Kisah Tragis Pengabdian Taruna Akmil Blasteran Enzo Allie



Jabung Online - Ingin menjadi prajurit TNI yang saleh, keinginan seorang pemuda bernama Enzo Zenz Allie jauh sebelum menjadi Taruna Akmil.

Hal itu diutarakannya kepada guru kimianya saat duduk di bangku sekolah menengah atas, Deden Ramdani. Masjid Nurul Mahmudah, Al Bayan, menjadi saksi ucapan Enzo seusai salat asar.

"Enzo pernah menyampaikan ke saya kalau dia ingin menjadi prajurit TNI saleh. Itu saya merinding dengernya," kata Deden Ramdani, guru kelas Enzo, saat ditemui di ruangannya, Rabu 7 Agustus 2019.

Al Bayan berlokasi di Desa Bandulu, Kecamatan Anyer, Kabupaten Serang, Banten. Bila dari arah Kota Cilegon menuju Pantai Pasir Putih Anyer, maka sekolah SMA sekaligus pondok pesantren (ponpes) itu berada di sebelah kiri jalan.
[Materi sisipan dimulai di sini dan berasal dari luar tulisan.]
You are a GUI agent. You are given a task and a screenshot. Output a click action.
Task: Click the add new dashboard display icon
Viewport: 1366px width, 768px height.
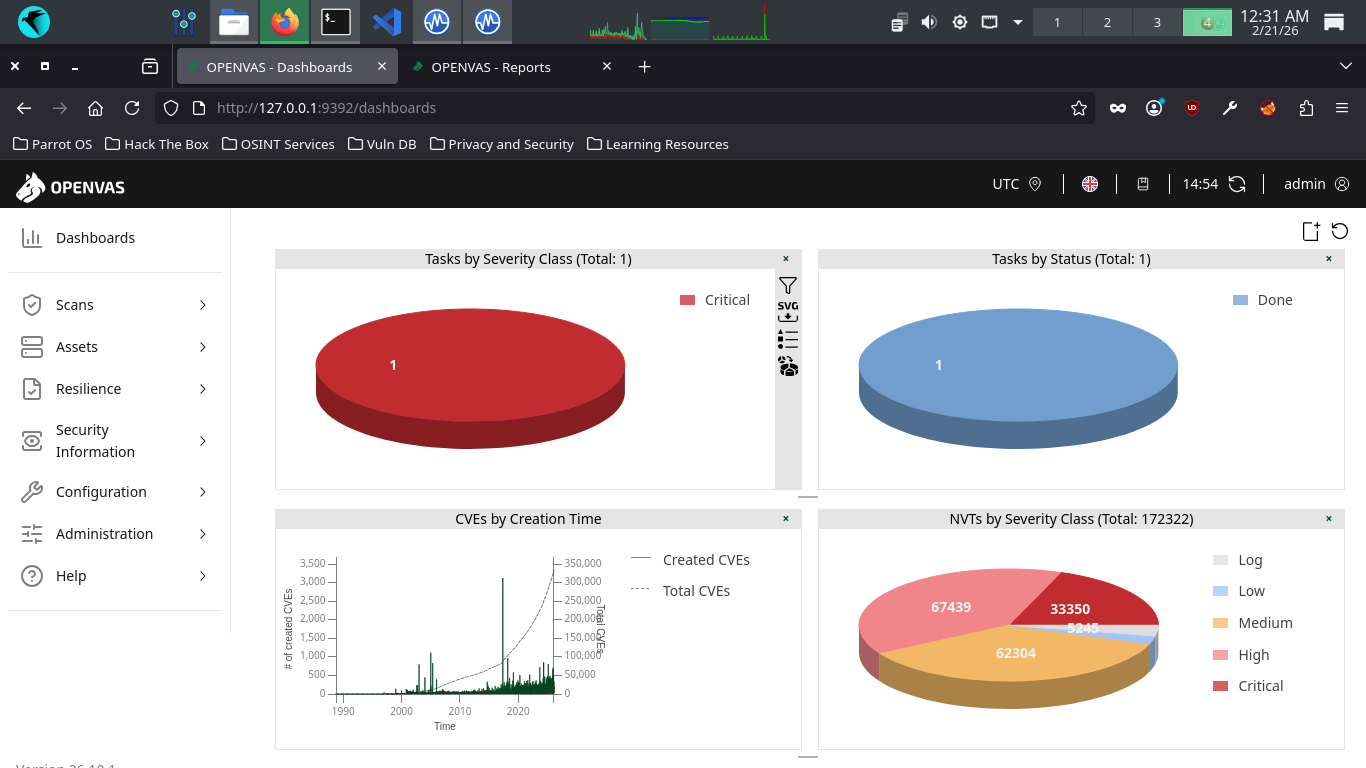pos(1311,231)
Enzo merupakan putra dari pasangan almarhum Jean Paul Francois, warga negara Prancis, dan ibu seorang warga negara Indonesia bernama Siti Hajah Tilaria.

"Enzo selama di pesantren memang lebih tekun, lebih giat, lebih rajin dari siswa pada umumnya guna mengejar cita-citanya yang ingin menjadi militer," terangnya.

Sejak kelas 10 SMA di Al Bayan, Enzo Zenz Allie menang dikenal giat melatih kemampuan fisiknya, agar lolos menjadi Taruna Akmil. Bahkan, dia mampu push up 100 kali dalam sehari. Enzo juga kerap berlari di pantai Anyer saat sore hari.

"Tidak jarang saya melihat dia lari sendirian gitu yah. Bahkan, sebelum subuh pernah saya lihat (lari) sendirian. Karena dia menyadari akan ke Akmil," jelasnya.

Enzo memang terkenal gigih. Saat masuk ke SMA Boarding School Al Bayan, Enzo masih kesulitan berbahasa Indonesia. Mau tak mau, dia harus mendalami mata pelajaran tersebut kepada seorang guru bernama Yudi.

Bahkan, saat malam hari, Enzo mendatangi mess gurunya dan belajar di masjid sekolah untuk memperdalam Bahasa Indonesia.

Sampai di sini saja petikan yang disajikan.